System: Giant sprinkler. They spin in a circle around fields which are, not by coincidence, planted in a circle. Stacy and I will own this one some day:
Irrigation Ditch: There are two seasonal definitions Summer: Big man-made ditches that bring water hundreds of miles to fields where it is pumped into systems or brought through little ditches and tubes down the rows of corn. AND Fall, Winter and Spring: nearly empty schoolyard boundaries where students can play during recess out of the sight of their teacher. Remaining amounts of water are useful for peeing contests and ice skating.
Irrigation Ditch Road: Roads, usually with two tracks, one for each wheel, that run along irrigation ditches.
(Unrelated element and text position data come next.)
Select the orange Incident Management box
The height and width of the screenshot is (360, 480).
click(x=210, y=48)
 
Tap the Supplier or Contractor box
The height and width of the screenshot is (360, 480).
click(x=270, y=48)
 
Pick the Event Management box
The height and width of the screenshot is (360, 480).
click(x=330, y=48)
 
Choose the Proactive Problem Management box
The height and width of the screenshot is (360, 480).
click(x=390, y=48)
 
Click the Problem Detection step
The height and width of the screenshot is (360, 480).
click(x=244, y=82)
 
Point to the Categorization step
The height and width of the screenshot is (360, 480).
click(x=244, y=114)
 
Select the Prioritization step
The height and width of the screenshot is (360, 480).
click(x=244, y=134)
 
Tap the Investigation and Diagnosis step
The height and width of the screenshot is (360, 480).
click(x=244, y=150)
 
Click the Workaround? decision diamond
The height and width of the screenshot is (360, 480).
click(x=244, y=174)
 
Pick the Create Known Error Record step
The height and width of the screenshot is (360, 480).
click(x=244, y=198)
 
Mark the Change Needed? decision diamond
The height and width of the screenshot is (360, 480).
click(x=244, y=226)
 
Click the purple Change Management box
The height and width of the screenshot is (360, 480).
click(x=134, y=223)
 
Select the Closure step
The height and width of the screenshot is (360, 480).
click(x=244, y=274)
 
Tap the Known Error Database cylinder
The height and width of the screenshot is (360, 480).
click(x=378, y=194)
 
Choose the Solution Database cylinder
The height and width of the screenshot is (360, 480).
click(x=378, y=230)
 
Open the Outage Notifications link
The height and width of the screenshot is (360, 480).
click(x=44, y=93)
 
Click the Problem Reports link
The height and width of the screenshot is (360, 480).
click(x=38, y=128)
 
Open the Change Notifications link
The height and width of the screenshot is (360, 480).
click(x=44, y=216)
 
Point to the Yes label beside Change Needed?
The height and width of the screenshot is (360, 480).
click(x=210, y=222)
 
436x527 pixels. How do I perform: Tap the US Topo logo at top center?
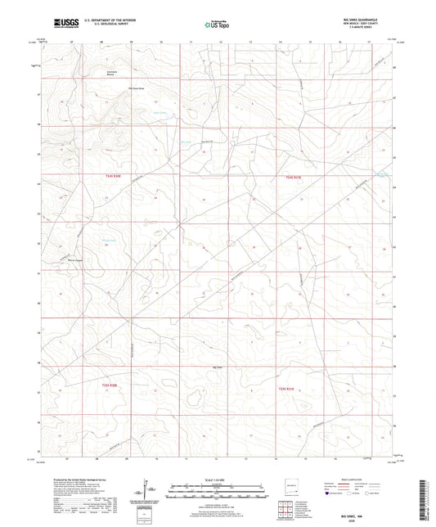click(x=214, y=25)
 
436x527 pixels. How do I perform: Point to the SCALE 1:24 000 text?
click(x=218, y=479)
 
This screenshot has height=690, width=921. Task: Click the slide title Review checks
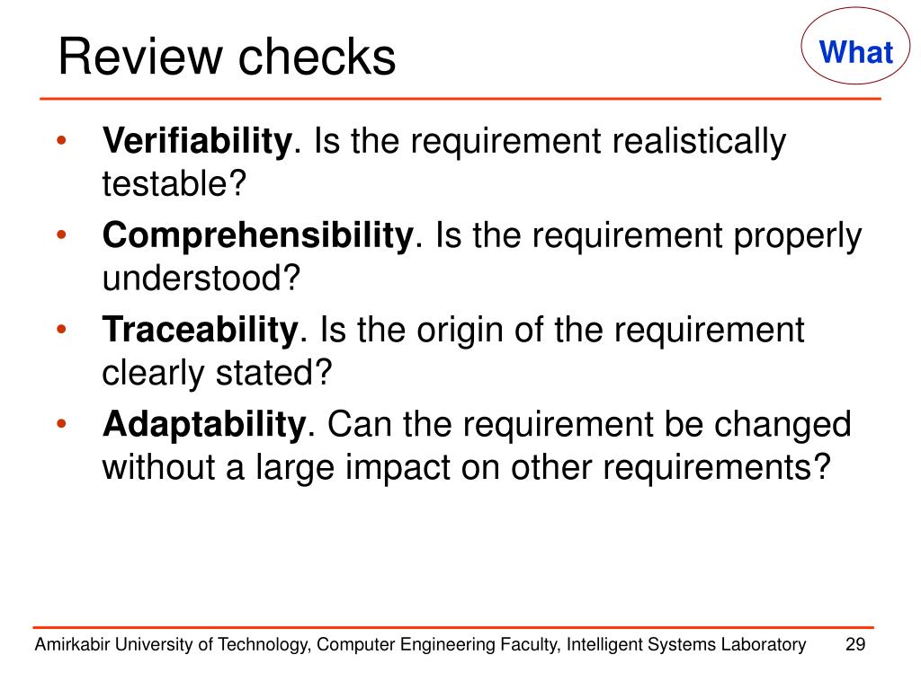click(x=227, y=57)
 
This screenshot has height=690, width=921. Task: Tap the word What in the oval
click(x=856, y=52)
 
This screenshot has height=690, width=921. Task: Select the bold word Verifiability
click(x=197, y=141)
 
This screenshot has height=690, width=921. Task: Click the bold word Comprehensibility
click(x=257, y=235)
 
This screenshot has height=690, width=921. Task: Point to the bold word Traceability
click(x=200, y=330)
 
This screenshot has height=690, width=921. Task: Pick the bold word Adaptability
click(x=204, y=424)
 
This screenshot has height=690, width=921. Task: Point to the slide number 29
click(x=855, y=644)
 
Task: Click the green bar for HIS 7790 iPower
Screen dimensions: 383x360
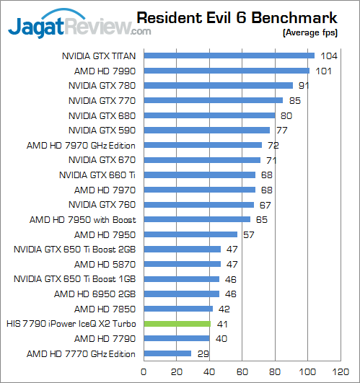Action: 177,324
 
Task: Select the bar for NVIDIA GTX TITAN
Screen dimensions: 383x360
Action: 229,56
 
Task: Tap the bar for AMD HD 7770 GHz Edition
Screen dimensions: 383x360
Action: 168,353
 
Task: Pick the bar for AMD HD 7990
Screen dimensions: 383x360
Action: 227,71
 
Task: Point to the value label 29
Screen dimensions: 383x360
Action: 203,353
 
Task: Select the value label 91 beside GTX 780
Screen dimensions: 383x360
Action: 304,86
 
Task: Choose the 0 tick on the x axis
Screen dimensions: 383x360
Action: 144,371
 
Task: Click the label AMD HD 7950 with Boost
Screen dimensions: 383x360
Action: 84,219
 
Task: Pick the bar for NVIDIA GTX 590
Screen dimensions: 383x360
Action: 207,130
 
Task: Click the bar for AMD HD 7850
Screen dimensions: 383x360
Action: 179,309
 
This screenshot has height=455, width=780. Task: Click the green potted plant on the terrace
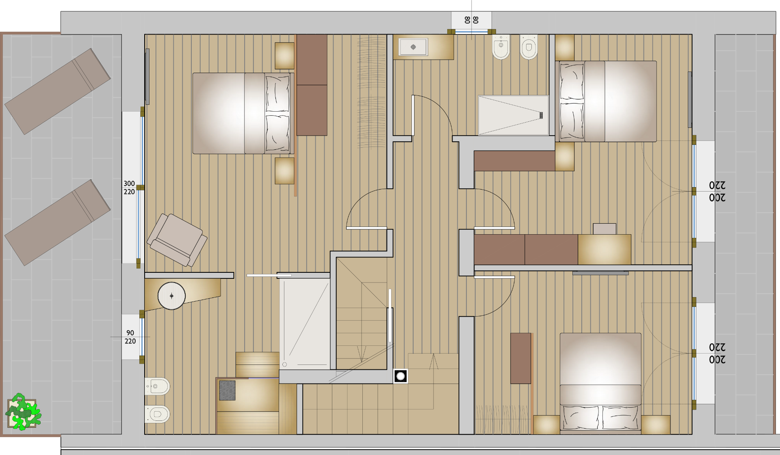[23, 412]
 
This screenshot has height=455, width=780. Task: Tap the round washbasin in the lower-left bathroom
[171, 296]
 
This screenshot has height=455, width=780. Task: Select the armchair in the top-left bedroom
[177, 240]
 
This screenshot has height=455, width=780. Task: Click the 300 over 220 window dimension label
[129, 188]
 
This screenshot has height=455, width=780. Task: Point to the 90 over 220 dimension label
[130, 337]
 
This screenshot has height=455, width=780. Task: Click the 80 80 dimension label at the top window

Theoretically they are for use only by irrigation district personnel. Theories-schmeories.
Sandhills: Think desert dunes covered with scraggly grasses. So, so gorgeous.
Horizon: Many of you in the tree-littered parts of the country may have never seen one of these. It’s where the land and sky meet. Without trees. Really, really pretty.
Bromegrass: A tall golden grass that covers irrigation ditches. If you pinch your fingers at the base of the seed head and strip them up off the stem you can make “Baby Yucca” plants. We might have done that a few thousand times as children. I have an entire essay about bromegrass that won an award in High School. If my Mom didn’t accidentally throw it away when she was purging floppy disks, I’ll share it with you sometime.